Mowing grass accomplishes more than just keeping your lawn neat: it also keeps it healthy. You won't have to cut your grass as often during the dormant season as you do during the active growing season, but this timing varies by the type of grass in your lawn. Keeping your grass at an optimal height and ensuring you don't remove too much at once are the keys to maintaining a healthy, green lawn.
When to Mow
Grass needs mowing most during the growing season. For warm-season grasses, this is the summer; cool-season grasses grow in the spring and fall instead. Leave the grass clippings on the lawn -- as long as they're not wet and heavy -- to fertilize your lawn.
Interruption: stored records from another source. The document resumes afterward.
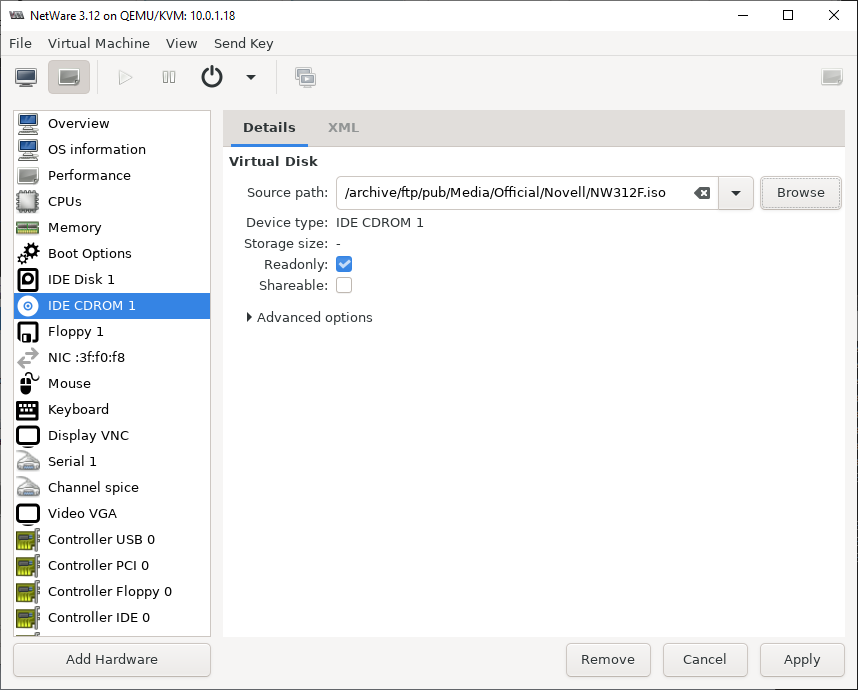Click the pause VM icon

(x=169, y=77)
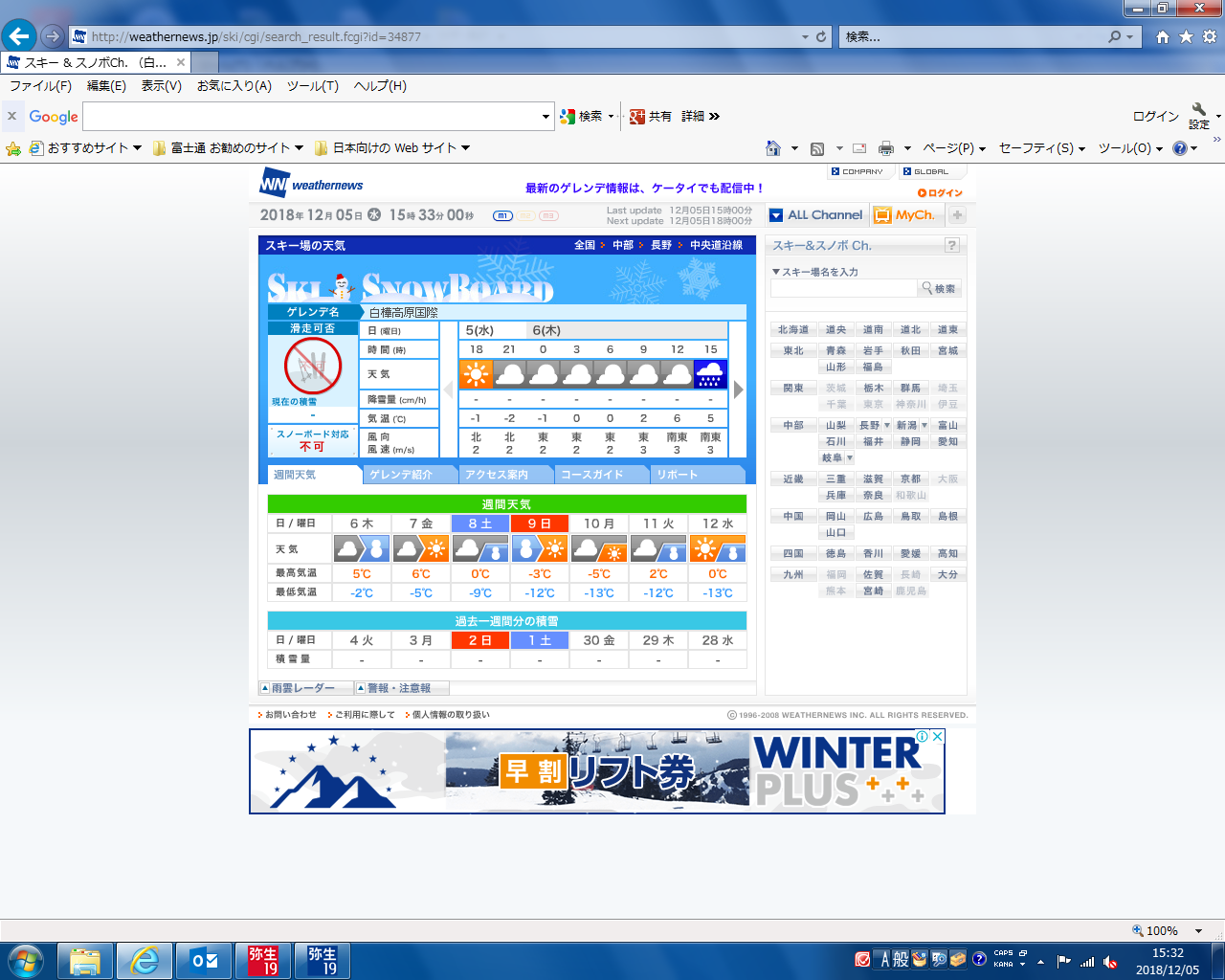Click the ski resort name input field

point(843,288)
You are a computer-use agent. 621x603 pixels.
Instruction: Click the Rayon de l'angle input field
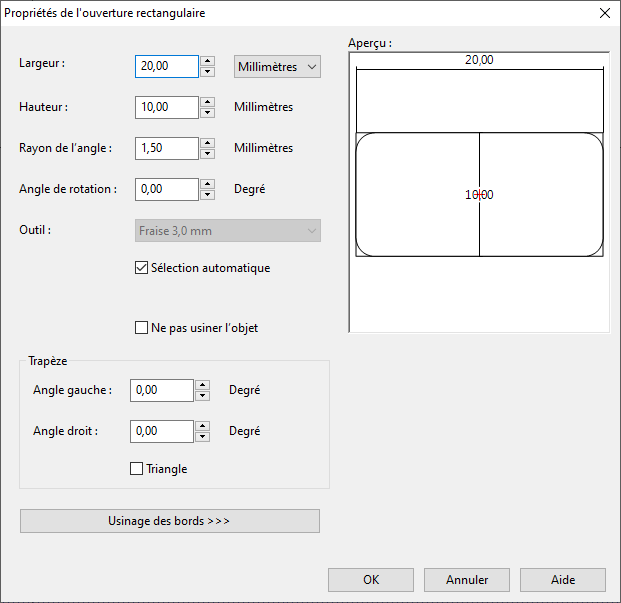coord(167,148)
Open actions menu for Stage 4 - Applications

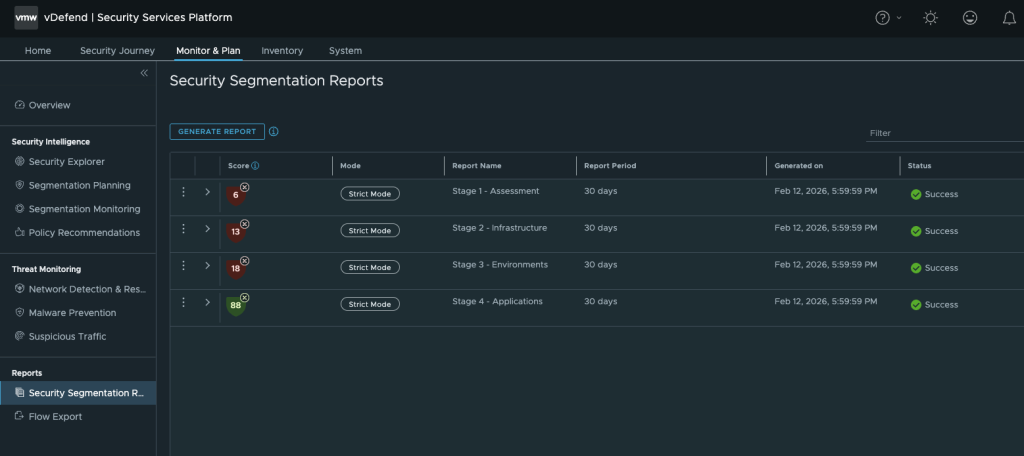pos(183,302)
These clippings can contain as much as 3 to 4 percent nitrogen and 2.5 to 3.5 percent potassium.
Frequency of Mowing
The rate of grass growth and desired height of your lawn determine how often you need to mow. Typically, mowing once a week during the growing season should suffice to keep your lawn healthy. The rest of the time, you can reduce the frequency of cutting to every other week, as necessary.
One Third Rule
It can be tempting to hack away at an overgrown lawn, removing most of the length of grass blades in one session, but this can stress the grass. Cutting too much grass at once steals the grass's food-producing parts, which starves the lawn and turns it brown. When you mow your lawn, remove only one third of the grass blades' height at a time. If you need to cut more than this, mow your lawn on a regular basis until it is at the height you desire -- but still, never cut more than one third at a time.